WHAT YOU NEED TO DO: Turn the rows below into a numbered list. Skip any blank lines and leave out the pictures.

[start]

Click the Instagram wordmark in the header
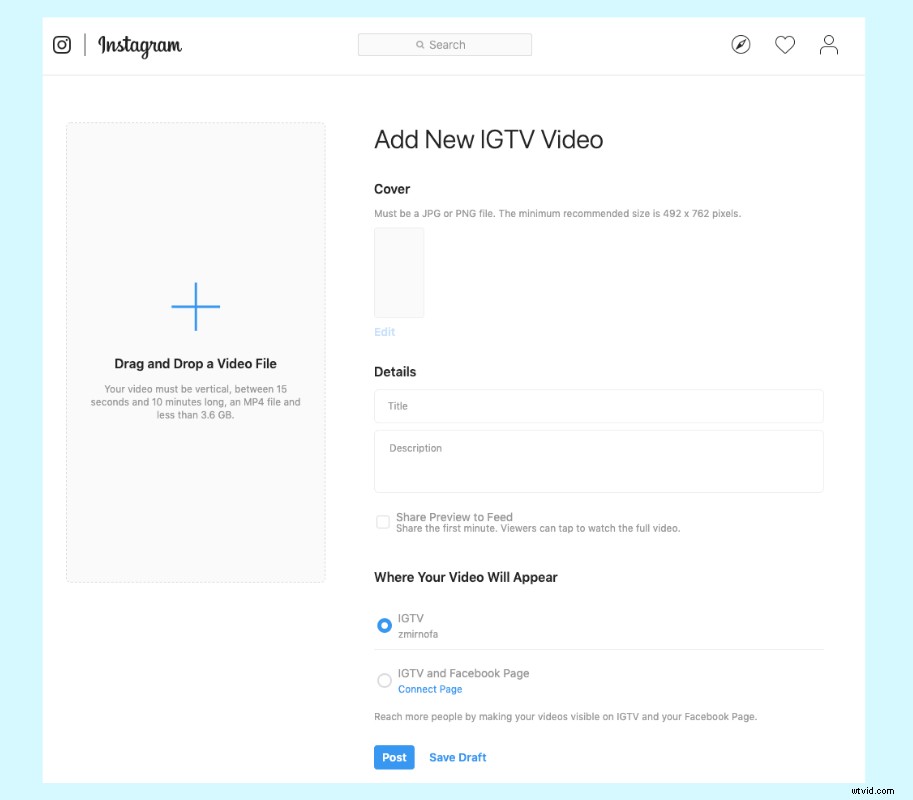This screenshot has width=913, height=800. tap(140, 46)
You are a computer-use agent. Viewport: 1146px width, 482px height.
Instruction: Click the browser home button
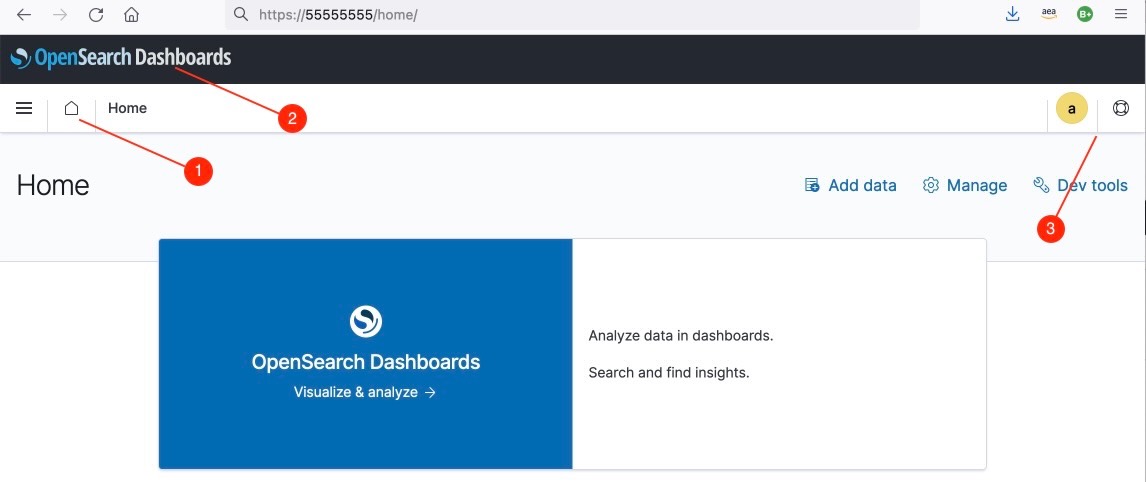(131, 15)
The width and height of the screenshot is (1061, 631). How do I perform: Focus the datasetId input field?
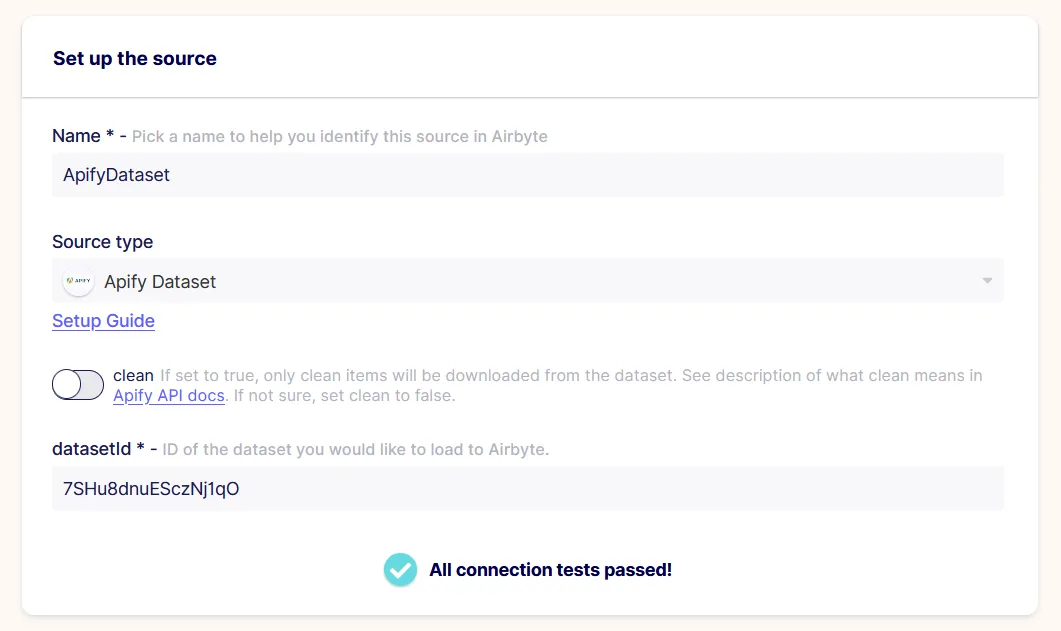click(x=528, y=488)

[end]

ANSWER FOR THIS EXERCISE:
1. Click the Instagram wordmark in the header
2. This screenshot has width=913, height=800. tap(140, 46)
3. You are a computer-use agent. Viewport: 1146px width, 482px height.
4. Instruction: Click the browser home button
5. (131, 15)
6. The width and height of the screenshot is (1061, 631). How do I perform: Focus the datasetId input field?
7. click(x=528, y=488)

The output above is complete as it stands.